Novo estádio e formador de talentos
Com a queda de rendimento nas temporadas seguintes, Vincent foi demitido em 1982, partindo para Camarões, e Suaudeau assumiu. Vahid Halilhodzic (atual técnico do PSG) mostrou sua habilidade e marcou 27 gols, ajudando o time a conquistar seu sexto título em 1982/3.
Outra tragédia abalou o clube, dessa vez em 1983/4. Em um acidente de carro, Jean-Michel Labejof e Seith Adonkor morreram, enquanto Sidi Kaba ficou gravemente ferido. Os três eram promessas do clube.
Em virtude da Euro-84, o Nantes construiu seu novo estádio, antiga obsessão de Fonteneau: o La Beaujoire. Nessa época, o time enfrentava grave crise financeira, com déficit estimado entre 7 e 8 milhões de francos. Mesmo assim, contratou Burruchaga e Bracigliano, além de revelar Didier Deschamps e Marcel Desailly. Fonteneau deixou o Nantes em 1986, e Max Bouyer, industrial da cidade, assumiu em seu lugar. Contratações equivocadas levaram o time a cair de produção. O técnico Suaudeau foi trocado pelo iugoslavo Miroslav Blazevic em 1988.
Em 30 de janeiro de 1989, morreu Fonteneau. O clube o homenageou, colocando seu nome no seu estádio, rebatizado La Beaujoire Louis Fonteneau. Blazevic enfrentou diversos problemas e caiu em 1991 para o retorno de Suaudeau. O clube vendeu Deschamps para fazer caixa. Mesmo assim, o Nantes teve seu rebaixamento imposto pela Direção Nacional de Controle de Gestão (DNCG) por sua má situação financeira.
Biscoitos e títulos
Porém, em 1992 uma sociedade salvou o clube da queda, com alguns empresários da região investindo no time. Guy Scherrer, dono de uma fábrica de biscoitos, pasou a comandar o Nantes, que acrescentou o termo Atlantique a seu nome oficial (no escudo, há uma onda estilizada, referência ao oceano). Em 1992/3, despontaram Makélélé, Pedros, Loko, Karembeu, Ouédec e Capron.
A temporada 1994/5 ficou na história pelos recordes. O Nantes sagrou-se campeão com 10 pontos de vantagem sobre o vice Lyon.
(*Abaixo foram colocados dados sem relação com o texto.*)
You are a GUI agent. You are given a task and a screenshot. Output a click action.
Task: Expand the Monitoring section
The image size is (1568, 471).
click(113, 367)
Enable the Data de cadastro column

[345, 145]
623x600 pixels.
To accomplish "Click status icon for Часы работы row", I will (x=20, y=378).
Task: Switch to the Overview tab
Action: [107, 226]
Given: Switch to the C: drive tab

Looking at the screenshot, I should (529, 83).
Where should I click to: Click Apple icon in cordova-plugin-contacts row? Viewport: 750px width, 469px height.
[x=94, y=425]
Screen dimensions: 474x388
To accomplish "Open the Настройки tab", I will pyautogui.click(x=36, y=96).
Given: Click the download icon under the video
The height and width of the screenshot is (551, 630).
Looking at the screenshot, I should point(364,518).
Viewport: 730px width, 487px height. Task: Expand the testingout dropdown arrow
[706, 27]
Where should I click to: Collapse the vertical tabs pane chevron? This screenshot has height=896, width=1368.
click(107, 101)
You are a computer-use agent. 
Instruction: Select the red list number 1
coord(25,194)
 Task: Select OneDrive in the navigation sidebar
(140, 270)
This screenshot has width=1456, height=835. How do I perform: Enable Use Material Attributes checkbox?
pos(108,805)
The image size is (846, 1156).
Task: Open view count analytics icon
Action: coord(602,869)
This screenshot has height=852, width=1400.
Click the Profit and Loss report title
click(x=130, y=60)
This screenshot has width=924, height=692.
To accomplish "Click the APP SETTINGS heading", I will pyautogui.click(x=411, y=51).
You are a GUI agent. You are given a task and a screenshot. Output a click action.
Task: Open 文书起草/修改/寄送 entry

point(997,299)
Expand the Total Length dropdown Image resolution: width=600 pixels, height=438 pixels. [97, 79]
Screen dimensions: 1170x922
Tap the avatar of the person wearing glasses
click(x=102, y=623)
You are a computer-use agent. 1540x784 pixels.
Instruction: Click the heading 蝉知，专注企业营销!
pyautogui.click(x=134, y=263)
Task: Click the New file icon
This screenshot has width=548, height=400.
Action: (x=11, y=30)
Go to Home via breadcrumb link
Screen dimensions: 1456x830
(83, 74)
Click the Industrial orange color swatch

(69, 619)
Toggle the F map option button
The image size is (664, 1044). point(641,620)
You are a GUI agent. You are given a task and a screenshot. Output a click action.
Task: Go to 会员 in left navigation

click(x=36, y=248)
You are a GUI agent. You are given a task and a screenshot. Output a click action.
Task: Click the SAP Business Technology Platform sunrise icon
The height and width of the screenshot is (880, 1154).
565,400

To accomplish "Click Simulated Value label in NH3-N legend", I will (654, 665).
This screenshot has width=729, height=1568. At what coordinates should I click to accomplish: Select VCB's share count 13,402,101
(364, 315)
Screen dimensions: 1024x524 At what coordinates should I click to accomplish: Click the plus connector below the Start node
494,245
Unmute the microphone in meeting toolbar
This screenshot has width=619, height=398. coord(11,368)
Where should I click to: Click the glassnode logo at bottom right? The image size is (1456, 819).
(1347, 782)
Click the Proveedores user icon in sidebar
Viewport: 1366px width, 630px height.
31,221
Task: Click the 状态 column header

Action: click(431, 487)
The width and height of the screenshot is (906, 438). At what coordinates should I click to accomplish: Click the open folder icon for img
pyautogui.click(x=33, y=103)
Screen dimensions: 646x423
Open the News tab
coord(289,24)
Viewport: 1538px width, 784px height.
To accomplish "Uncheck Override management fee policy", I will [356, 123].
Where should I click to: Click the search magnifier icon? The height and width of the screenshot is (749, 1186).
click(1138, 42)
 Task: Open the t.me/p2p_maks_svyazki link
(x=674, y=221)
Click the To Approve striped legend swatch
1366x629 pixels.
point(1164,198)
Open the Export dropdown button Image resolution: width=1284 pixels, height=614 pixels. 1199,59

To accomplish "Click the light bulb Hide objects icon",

Ficou 32 jogos sem perder e terminou com o melhor ataque (71 gols marcados) e defesa (34 sofridos), além de fazer o artilheiro (Loko, 22 gols). Pela Liga dos Campeões, chegou às semifinais, mas foi batido pela Juventus.
Scherrer caiu no fim de 1996. Seu sucessor, Jean-René Toumelin, ficou no cargo pouco tempo (até 1998/9) e deixou o lugar para Kléber Bobin. Suaudeau deixou o clube em 1997, insatisfeito com a venda dos principais atletas do elenco. Denoueix foi chamado para treinar a equipe e conquistou duas Copas da França (1999 e 2000). Em 2000/1, o Nantes chegou ao oitavo título francês.
A temporada 2003/4 pode reservar ao clube a conquista inédita da Copa da Liga. Seria mais um vôo alto destes Canários.